Should then matchClusterSecurityPolicyRule(..) check for the policy type, and also receive the namespaceName to match agaisnt the cluster policy, and fix the updating of NamespaceList?
I may be missing something.

Actually, for what I can understand from CreateSecurityPolicy(..) and how it is used, the cluster policies are built already with the NamespaceList properly initialized, so the function matchClusterSecurityPolicyRule(policy) could be just removed, and let the || kl.ContainsElement(policy.Spec.Selector.NamespaceList, namespaceName) already present do the matching.
I'm trying to test that change but I'm having issues with the build using the Dockerfile: bpf.c:28:10: fatal error: asm/unistd.h: No such file or directory... Hoping the maintainers can chime in soon.

Hey @carlosrodfern thnx for the detailed explanation here. You are correct there is bug in this check matchClusterSecurityPolicyRule bcz it is getting executed for ksp(KubeArmorSecurityPolicy) as well and it will indeed return true in the case you mentioned. But we cannot remove this check because there is no namespace watcher exists, which will update the NamespaceList when a new namespace is created after applying the cluster policy. In the case of NotIn operator it is important to update the NamespaceList if a new namespace is added/created.
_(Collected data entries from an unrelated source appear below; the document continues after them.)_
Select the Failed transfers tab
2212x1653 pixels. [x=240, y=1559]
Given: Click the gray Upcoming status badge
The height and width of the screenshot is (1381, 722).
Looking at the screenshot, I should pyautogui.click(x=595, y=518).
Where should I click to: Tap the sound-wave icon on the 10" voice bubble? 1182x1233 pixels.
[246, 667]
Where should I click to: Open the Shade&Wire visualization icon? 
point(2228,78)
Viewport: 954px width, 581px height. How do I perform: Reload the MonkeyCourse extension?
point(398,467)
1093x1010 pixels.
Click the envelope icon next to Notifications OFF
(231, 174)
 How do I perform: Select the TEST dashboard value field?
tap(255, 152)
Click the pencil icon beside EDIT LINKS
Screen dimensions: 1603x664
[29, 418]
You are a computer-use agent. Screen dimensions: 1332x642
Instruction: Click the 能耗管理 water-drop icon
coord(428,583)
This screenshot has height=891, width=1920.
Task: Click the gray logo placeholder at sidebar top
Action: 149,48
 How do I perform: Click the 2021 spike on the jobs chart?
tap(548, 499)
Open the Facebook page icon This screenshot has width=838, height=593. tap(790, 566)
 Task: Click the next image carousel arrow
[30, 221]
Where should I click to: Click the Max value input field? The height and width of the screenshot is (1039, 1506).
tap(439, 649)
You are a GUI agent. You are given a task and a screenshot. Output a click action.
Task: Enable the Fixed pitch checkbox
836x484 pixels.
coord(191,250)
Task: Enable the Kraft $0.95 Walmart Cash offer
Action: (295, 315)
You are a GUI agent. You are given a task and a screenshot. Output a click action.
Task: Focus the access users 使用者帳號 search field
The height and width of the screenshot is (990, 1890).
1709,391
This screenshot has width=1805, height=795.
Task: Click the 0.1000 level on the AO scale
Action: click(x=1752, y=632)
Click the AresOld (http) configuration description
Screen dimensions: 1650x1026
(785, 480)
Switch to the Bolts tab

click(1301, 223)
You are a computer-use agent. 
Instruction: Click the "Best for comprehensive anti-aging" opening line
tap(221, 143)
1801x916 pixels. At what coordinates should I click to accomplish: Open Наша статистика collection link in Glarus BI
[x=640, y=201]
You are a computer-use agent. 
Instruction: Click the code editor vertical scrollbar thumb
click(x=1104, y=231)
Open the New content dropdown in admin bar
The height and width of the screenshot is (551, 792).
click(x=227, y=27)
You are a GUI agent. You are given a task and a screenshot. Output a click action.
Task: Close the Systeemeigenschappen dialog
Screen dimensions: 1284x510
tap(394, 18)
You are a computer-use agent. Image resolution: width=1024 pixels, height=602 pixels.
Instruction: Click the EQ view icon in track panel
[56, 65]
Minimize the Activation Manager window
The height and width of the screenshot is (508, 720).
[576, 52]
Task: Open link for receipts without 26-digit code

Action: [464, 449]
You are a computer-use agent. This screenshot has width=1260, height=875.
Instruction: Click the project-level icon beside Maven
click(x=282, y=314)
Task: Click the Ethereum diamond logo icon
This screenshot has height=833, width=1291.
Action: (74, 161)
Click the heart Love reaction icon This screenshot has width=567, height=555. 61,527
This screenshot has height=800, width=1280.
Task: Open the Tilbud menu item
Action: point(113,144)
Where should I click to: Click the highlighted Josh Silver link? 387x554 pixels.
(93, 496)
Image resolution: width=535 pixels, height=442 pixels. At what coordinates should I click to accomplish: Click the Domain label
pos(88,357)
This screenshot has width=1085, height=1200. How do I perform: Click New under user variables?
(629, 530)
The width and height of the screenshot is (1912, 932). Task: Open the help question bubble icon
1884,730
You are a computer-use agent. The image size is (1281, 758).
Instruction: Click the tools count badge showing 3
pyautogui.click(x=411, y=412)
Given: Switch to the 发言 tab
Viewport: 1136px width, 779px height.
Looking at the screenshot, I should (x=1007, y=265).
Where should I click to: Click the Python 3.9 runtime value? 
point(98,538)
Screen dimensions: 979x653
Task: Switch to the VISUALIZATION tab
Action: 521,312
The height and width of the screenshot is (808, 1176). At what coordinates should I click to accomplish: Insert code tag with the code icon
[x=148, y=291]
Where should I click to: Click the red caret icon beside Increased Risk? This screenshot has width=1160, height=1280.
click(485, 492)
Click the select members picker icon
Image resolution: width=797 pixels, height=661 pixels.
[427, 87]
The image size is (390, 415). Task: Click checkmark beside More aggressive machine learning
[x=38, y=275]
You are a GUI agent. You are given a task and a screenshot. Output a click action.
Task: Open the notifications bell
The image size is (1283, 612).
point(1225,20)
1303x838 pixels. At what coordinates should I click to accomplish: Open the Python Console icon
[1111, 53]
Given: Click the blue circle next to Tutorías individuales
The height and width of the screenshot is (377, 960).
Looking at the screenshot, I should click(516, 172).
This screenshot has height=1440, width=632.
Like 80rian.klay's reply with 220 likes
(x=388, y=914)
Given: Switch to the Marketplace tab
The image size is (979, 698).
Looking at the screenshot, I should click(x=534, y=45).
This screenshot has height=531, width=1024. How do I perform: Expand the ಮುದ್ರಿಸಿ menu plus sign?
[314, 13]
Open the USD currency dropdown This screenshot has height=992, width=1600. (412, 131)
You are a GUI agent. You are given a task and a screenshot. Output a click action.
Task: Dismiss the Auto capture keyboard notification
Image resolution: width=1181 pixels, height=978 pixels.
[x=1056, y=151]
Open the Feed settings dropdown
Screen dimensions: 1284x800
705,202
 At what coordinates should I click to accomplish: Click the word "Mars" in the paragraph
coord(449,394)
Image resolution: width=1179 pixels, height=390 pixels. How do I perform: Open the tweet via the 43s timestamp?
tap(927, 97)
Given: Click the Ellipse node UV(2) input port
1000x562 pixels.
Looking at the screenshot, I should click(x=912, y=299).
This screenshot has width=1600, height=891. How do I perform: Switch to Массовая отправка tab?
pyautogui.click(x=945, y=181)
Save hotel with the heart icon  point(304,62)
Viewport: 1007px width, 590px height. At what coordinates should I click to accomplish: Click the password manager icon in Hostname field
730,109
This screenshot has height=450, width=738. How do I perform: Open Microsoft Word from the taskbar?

Thus we will not recommend to remove the check, rather add a condition in matchClusterSecurityPolicyRule to check if the policy is of ksp type, if it is then we will return false early.

BTW on a side note I don't think this was the bug that was causing the problem for @gusfcarvalho, bcz he is using v1.3.4 which does not have these changes, these are being added later and are available in v1.4.0

Thank you @Prateeknandle for looking into this. I'll be creating a separate issue and correcting the PR.